Raven based Fielding Gray, the main character in his saga, on himself. His own life was indeed the stuff of fiction, with expulsion in 1945 from his public school for homosexuality, national service, and then Cambridge – though Gray lost out on this, since his former headmaster had become head of the Cambridge college he was due to attend, and thought him morally unfit, not for the homosexuality, but because the boy he had seduced had committed suicide when feeling abandoned.

In Cambridge Raven’s idleness prevented him getting a first, despite which he was awarded a scholarship for a doctorate, which further idleness prevented him completing. Instead he married a girl he had got pregnant and, with nothing to do, rejoined the army, which was the inspiration for Gray’s military experiences in Germany. Raven himself had to resign, given mounting debts due to gambling, and then reached an agreement with the publisher Anthony Blond – who owned a house in Sri Lanka at one stage – to retire to Kent and write books.

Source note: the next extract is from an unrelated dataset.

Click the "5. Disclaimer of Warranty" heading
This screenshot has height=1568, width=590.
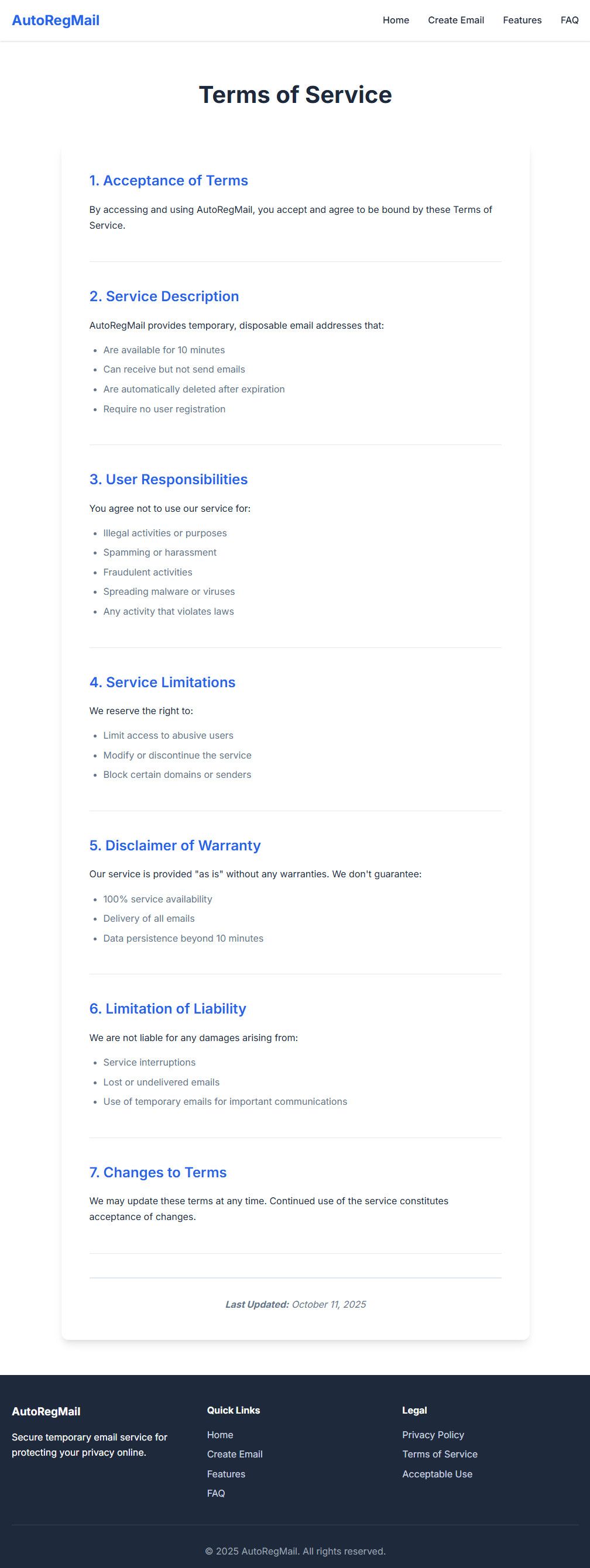click(x=175, y=846)
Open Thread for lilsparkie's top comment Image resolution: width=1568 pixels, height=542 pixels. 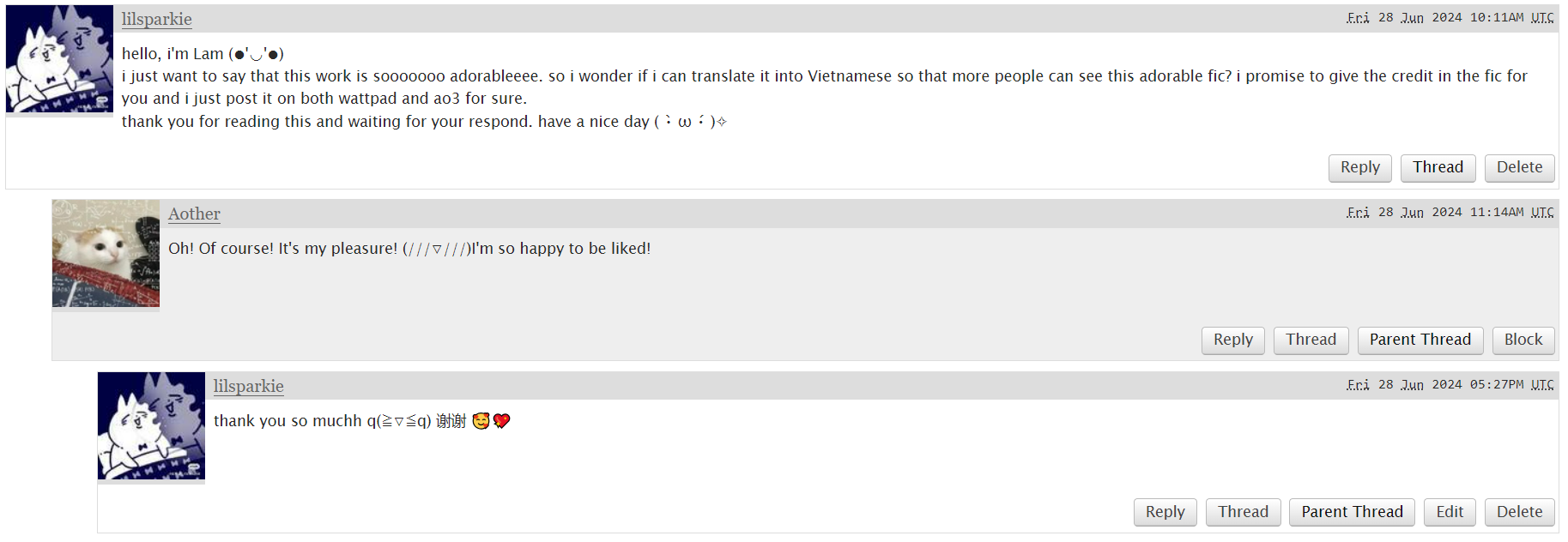click(1438, 168)
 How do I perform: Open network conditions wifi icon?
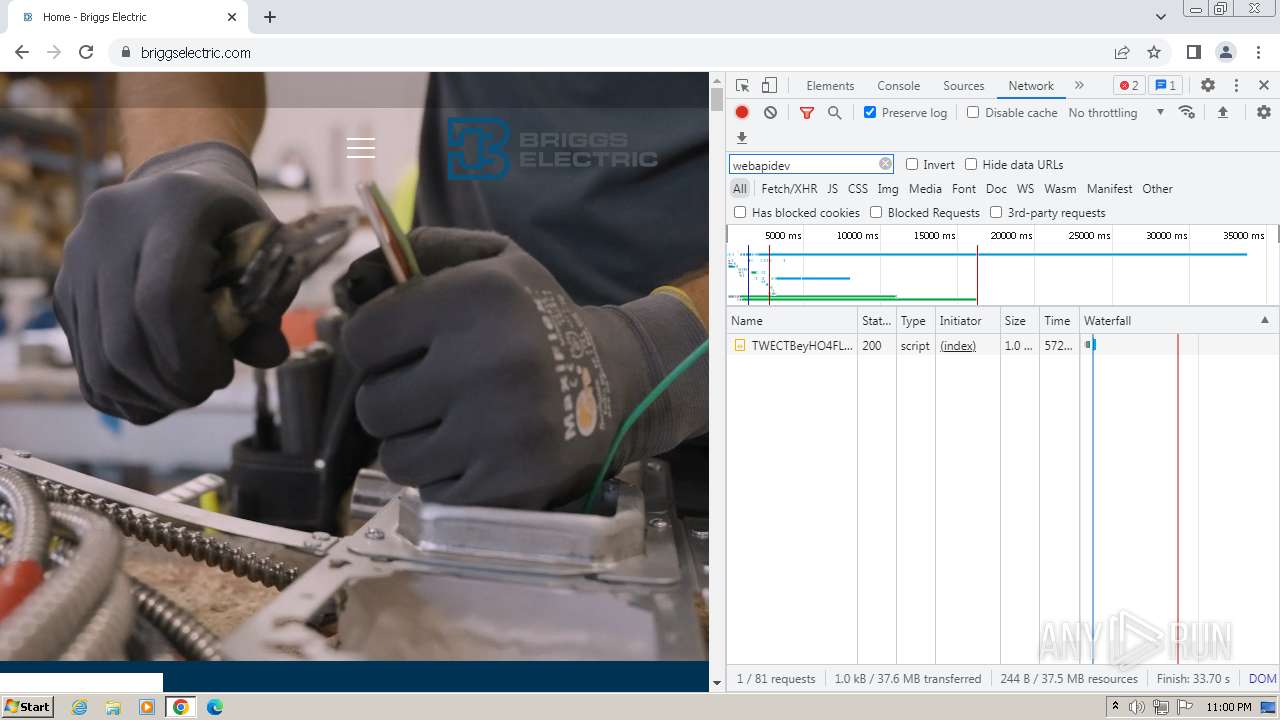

He stuck by this agreement for over thirty years, without succumbing to his other excesses, and then moved to an almshouse meant for impoverished students of his old school. Meanwhile he had done well also as a writer of scripts for films and television, and even became a Fellow of the Royal Society of Literature. Though by this stage I did not read him much, I was informed of his career by a friend who actually visited him at the Almshouse, and found him subdued but still imaginative, worried about the direction the world was taking. The story reminded me of the last volume of the saga, The Survivors, which is set in Venice, where the Cambridge mathematician Daniel Mond, who had heroically tried to commit suicide in Germany in the fifties, so as not to reveal the secret of easy nuclear fission, finally dies. As a minor attempt at blackmail fails, because of a last happy discovery by the now dead mathematician, a minor character notices increasing pollution on the canals. That little detail is typical of Raven, throwing in observations on significant developments as the world moves on, while dwelling on the self-indulgent responses to each other of the influential inhabitants of his privileged world.